* BEGIN Extracted records *

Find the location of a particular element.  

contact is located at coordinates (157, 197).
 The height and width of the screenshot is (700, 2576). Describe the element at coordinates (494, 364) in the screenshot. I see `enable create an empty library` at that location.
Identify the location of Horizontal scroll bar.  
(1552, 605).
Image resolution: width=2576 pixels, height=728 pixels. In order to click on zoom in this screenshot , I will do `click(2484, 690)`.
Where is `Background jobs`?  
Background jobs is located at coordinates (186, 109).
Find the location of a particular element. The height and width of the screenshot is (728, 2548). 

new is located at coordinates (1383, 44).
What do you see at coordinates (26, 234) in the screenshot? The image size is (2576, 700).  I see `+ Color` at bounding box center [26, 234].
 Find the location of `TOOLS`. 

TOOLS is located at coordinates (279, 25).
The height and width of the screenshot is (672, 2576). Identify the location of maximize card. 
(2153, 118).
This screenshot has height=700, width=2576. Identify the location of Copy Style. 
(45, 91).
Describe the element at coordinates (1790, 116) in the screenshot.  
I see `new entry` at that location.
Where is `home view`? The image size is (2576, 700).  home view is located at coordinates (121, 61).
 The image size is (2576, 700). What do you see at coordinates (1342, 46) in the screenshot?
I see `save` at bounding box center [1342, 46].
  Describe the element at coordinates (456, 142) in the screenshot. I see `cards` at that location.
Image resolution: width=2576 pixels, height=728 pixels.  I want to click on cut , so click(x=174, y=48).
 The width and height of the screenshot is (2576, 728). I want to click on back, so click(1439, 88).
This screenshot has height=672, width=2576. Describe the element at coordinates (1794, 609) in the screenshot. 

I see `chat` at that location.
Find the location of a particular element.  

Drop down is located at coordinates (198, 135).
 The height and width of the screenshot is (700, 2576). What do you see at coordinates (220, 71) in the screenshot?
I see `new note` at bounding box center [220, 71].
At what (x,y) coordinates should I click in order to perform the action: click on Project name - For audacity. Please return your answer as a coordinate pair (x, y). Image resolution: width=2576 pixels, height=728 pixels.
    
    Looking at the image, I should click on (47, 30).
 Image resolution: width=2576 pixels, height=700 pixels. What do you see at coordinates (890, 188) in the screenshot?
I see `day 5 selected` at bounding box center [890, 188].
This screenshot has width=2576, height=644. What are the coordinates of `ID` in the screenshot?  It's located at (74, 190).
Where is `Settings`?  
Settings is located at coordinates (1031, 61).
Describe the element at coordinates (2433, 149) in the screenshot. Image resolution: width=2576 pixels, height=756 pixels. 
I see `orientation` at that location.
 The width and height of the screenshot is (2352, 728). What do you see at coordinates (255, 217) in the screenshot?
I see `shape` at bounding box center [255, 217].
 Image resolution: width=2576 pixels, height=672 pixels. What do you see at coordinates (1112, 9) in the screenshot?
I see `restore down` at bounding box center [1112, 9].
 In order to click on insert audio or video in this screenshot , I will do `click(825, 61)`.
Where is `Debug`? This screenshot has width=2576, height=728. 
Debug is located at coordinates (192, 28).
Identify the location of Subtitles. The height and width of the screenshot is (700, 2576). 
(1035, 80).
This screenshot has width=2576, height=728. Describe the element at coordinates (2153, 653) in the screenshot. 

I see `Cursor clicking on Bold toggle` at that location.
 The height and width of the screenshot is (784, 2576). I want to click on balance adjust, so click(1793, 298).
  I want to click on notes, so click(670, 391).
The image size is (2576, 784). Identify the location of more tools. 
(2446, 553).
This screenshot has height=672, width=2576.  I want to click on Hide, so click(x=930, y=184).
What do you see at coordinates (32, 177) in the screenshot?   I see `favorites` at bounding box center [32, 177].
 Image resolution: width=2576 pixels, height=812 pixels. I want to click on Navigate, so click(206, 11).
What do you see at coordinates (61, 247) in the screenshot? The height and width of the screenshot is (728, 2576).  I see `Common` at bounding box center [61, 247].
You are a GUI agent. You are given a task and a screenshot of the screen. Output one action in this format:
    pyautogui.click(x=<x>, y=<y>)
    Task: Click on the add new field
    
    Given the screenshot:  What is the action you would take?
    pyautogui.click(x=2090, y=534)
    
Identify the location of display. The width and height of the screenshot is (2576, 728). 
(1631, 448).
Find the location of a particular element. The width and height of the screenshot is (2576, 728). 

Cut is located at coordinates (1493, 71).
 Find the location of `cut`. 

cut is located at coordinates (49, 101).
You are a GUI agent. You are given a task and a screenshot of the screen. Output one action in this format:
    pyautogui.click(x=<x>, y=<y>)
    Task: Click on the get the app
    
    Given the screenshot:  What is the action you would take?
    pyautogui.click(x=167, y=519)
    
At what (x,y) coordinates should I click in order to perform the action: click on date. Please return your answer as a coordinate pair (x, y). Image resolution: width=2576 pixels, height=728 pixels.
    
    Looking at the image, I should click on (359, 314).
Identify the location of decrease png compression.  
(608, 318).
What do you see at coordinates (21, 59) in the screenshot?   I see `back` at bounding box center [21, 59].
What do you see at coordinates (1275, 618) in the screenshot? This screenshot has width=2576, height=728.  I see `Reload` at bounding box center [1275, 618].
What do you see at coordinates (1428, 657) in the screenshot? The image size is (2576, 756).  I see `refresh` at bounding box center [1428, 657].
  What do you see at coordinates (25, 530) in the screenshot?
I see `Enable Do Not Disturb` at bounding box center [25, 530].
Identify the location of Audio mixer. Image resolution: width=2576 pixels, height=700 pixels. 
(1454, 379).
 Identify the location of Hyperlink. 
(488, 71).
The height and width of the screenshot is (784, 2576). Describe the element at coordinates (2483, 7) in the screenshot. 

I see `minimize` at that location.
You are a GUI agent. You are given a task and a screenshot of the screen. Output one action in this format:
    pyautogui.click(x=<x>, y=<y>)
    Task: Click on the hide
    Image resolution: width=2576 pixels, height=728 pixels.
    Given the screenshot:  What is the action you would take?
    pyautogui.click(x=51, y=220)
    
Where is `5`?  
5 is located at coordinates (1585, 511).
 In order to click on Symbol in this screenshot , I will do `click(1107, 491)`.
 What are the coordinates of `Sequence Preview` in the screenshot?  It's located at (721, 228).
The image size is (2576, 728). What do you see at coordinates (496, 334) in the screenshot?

* END Extracted records *

▶ **What you have to do**
Please reproduce the records word for word, from their first line through the line containing "What do you see at coordinates (26, 234)".

▶ **Answer for the task**
Find the location of a particular element.  

contact is located at coordinates (157, 197).
 The height and width of the screenshot is (700, 2576). Describe the element at coordinates (494, 364) in the screenshot. I see `enable create an empty library` at that location.
Identify the location of Horizontal scroll bar.  
(1552, 605).
Image resolution: width=2576 pixels, height=728 pixels. In order to click on zoom in this screenshot , I will do `click(2484, 690)`.
Where is `Background jobs`?  
Background jobs is located at coordinates (186, 109).
Find the location of a particular element. The height and width of the screenshot is (728, 2548). 

new is located at coordinates (1383, 44).
What do you see at coordinates (26, 234) in the screenshot? The image size is (2576, 700).  I see `+ Color` at bounding box center [26, 234].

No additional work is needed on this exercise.